PROVIDED MATERIAL |

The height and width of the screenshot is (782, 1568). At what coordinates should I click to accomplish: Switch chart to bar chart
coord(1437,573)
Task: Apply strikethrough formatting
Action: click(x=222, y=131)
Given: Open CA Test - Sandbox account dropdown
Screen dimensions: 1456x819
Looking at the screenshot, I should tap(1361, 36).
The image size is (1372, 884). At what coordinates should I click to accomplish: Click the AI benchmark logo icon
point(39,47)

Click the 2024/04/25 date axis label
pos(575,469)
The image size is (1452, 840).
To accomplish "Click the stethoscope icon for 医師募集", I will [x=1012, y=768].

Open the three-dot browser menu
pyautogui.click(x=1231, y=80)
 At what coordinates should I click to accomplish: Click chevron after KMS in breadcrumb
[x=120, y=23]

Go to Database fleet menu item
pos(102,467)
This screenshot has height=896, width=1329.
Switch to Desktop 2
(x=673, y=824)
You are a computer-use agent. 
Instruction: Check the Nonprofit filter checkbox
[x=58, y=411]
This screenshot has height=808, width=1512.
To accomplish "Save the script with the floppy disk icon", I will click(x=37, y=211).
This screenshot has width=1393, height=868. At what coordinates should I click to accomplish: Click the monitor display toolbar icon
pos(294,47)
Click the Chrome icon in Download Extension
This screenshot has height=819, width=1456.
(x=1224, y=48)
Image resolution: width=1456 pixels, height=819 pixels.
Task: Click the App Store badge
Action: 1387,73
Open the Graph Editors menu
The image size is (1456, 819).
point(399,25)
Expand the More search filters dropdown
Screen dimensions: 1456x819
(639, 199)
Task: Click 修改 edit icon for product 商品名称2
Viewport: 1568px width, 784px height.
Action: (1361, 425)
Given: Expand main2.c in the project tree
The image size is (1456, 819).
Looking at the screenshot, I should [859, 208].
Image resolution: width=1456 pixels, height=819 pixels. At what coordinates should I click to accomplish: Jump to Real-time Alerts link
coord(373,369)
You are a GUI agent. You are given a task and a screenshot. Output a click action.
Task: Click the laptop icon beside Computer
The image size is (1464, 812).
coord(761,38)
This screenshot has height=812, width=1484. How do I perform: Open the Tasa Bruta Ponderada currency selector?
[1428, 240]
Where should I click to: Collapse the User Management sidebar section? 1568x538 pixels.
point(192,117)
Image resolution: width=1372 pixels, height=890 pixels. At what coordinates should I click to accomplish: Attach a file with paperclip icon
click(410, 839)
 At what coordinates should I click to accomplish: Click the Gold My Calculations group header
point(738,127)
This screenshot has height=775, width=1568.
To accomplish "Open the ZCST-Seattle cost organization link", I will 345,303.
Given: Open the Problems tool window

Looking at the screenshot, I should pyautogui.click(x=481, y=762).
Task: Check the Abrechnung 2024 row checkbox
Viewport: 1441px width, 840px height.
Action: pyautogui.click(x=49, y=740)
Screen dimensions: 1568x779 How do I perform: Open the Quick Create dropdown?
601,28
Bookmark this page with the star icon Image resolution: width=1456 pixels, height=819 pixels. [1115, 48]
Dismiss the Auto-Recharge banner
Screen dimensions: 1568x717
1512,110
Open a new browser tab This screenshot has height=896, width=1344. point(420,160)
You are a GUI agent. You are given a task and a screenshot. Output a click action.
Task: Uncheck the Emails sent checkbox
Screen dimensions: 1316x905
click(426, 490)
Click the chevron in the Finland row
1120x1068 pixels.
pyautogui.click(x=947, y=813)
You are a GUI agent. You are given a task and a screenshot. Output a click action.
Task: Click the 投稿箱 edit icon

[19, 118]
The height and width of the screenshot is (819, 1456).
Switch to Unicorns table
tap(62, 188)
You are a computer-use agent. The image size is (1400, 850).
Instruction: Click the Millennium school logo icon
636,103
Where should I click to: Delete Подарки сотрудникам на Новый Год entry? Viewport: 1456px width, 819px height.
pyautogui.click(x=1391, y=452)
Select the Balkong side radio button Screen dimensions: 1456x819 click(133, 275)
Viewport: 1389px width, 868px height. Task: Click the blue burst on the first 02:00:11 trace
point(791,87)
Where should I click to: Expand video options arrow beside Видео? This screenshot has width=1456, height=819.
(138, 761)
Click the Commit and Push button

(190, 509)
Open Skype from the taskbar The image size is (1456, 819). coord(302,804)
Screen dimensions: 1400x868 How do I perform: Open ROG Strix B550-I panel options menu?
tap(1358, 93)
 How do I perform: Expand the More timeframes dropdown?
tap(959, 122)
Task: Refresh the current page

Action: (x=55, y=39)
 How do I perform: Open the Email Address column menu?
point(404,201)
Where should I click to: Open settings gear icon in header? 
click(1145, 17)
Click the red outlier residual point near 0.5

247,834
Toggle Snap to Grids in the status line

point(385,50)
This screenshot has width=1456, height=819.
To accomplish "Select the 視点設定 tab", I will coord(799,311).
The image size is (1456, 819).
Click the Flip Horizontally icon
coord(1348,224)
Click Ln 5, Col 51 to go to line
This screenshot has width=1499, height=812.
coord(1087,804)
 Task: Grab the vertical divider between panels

WORK TO BE COMPLETED |
Filter the entries and copy each line with "will".

RESULT OF THIS TASK |
To accomplish "Click the stethoscope icon for 医師募集", I will [x=1012, y=768].
To accomplish "Save the script with the floppy disk icon", I will click(x=37, y=211).
To accomplish "Open the ZCST-Seattle cost organization link", I will 345,303.
To accomplish "Select the 視点設定 tab", I will coord(799,311).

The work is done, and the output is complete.